[Tasks]:
(a) Repeat the strawberry dumplings recipe below word for word from "Then, dumplings are" to "of sour cream.".
(b) List every name the strawberry dumplings recipe below gives for tvaroh as it is called in other countries.
(c) Resume the strawberry dumplings recipe below, continuing on from its final sentence.

[Text passage]:
The fresh strawberry season in the Czech Republic starts in June. And that means only one thing - it's the perfect time to cook strawberry dumplings! So I've made them for you, taken photos of the process, and written a detailed recipe so you can master this divine delicacy on your first try.

➜ What Are Czech Strawberry Dumplings
Czech "Jahodové knedlíky" are small dumplings, each filled with a fresh strawberry. The strawberries are coated with a thin dough made of "tvaroh" cheese, flour, and egg.
Then, dumplings are boiled in water and served warm as a main dish or dessert. Most often, they are sprinkled with icing sugar on the plate, drizzled with melted butter, and decorated with a dollop of sour cream.
MY TIP: Try also these fruit dumplings made with a yeast dough (a real Czech thing!)
➜ Tvaroh Substitution
While "tvaroh" belongs among the common ingredients in the Czech Republic, you can't get it so easily abroad. Therefore, I offer possible substitutes to cook the dumplings without tvaroh: Ricotta or Cottage cheese.
I used cottage cheese pressed through a sieve. I got a soft mass, similar to Czech tvaroh. Ricotta, which you can use straight from the cup (no need to pass it through a sieve), works just as well.
If you would like to find tvaroh in your local store, here are the names used for this cheese in other countries:
Quark, Topfen (German), Twaróg (Polish), Túró (Hungarian), Farmers’ cheese (USA)
➜ Ingredients

Back to the dumplings! Here's your shopping list:
- Cottage Cheese; the original Czech recipe calls for tvaroh, a type of fresh cheese, but ricotta or cottage cheese works just as well
- Egg
- Salt
- All-purpose flour; the amount of flour added depends on how much liquid the cottage cheese/ricotta contains
- Semolina; for a fluffier texture, can be omitted and replaced with all-purpose flour
- Fresh strawberries; about the same size
Topping:
- Powdered sugar
- Unsalted butter; melted
- Sour cream
✅ You’ll find the exact amount of ingredients below in the recipe card, which you can also print out.

[Record list]:

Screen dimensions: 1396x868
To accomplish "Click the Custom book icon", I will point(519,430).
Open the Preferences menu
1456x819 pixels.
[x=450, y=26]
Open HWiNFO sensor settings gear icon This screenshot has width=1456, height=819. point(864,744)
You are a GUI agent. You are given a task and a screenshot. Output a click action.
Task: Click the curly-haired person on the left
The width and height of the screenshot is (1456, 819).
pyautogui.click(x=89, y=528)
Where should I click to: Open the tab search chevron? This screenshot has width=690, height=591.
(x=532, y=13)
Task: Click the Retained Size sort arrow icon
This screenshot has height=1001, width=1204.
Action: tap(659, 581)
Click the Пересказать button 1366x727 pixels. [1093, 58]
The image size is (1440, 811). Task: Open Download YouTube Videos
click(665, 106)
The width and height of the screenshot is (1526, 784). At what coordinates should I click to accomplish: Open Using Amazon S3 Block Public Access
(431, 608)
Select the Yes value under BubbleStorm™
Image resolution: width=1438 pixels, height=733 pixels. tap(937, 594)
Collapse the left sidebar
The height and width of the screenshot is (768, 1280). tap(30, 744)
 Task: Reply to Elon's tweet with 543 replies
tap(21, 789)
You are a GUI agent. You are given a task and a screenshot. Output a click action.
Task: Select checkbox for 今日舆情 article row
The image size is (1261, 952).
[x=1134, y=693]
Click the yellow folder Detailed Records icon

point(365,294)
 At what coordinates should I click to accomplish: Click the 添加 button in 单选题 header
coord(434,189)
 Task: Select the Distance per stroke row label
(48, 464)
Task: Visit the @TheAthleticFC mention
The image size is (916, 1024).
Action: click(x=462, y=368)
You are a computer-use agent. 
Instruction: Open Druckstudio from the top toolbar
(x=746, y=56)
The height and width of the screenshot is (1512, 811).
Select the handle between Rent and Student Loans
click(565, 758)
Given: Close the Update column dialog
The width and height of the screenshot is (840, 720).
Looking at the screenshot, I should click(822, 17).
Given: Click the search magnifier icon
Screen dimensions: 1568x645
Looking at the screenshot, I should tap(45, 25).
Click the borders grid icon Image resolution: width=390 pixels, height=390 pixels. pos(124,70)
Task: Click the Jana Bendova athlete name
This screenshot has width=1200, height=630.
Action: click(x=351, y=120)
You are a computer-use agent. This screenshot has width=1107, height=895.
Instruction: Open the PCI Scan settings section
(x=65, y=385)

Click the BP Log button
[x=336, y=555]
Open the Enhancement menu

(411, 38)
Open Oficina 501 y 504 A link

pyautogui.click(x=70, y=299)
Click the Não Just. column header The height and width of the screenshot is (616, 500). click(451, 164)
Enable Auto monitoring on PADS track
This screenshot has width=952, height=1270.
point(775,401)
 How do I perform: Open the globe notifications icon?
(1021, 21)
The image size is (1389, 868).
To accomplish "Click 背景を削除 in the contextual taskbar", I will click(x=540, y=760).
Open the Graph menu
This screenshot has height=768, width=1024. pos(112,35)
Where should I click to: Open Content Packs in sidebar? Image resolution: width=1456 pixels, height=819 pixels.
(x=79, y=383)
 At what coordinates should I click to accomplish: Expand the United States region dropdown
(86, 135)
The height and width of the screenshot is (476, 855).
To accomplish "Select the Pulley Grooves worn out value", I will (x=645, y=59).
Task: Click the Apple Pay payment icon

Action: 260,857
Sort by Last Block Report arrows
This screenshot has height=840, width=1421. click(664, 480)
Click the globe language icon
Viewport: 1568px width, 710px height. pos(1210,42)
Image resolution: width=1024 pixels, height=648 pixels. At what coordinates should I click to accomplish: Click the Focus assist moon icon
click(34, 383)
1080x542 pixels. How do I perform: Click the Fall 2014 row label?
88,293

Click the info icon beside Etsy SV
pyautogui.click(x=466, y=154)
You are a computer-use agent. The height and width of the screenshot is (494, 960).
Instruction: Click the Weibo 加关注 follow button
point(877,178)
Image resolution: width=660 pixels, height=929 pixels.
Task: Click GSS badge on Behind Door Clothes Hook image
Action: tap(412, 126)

[Results in order]:
(a)
Then, dumplings are boiled in water and served warm as a main dish or dessert. Most often, they are sprinkled with icing sugar on the plate, drizzled with melted butter, and decorated with a dollop of sour cream.

(b)
- Quark
- Topfen (German)
- Twaróg (Polish)
- Túró (Hungarian)
- Farmers’ cheese (USA)

(c)
➜ Instructions with Photos
STEP 1: Wash the strawberries, and dry them thoroughly. Finally, cut off the stem.
STEP 2: Place a sieve in a bowl. Put the cottage cheese in the sieve and press it through into the bowl. This way, you get a smooth cheese mass without lumps.

STEP 3: Add the all-purpose flour, semolina, salt, and one whole egg.

STEP 4: Use a spatula to mix everything by hand. If necessary, add all-purpose flour by tablespoonfuls until a workable, just slightly sticky dough forms. Finally, knead it quickly.

STEP 5: Wrap the dough in cling film and leave it to rest in the fridge for about 15 minutes.
STEP 6: Meantime, pour water into a wide pot, salt it, and bring to a boil.
STEP 7: Form the rested dough into a roll about 2 inches thick and cut it into equal-sized pieces. Sift the flour onto your work surface and dust your hands with it; the dumpling dough may stick slightly.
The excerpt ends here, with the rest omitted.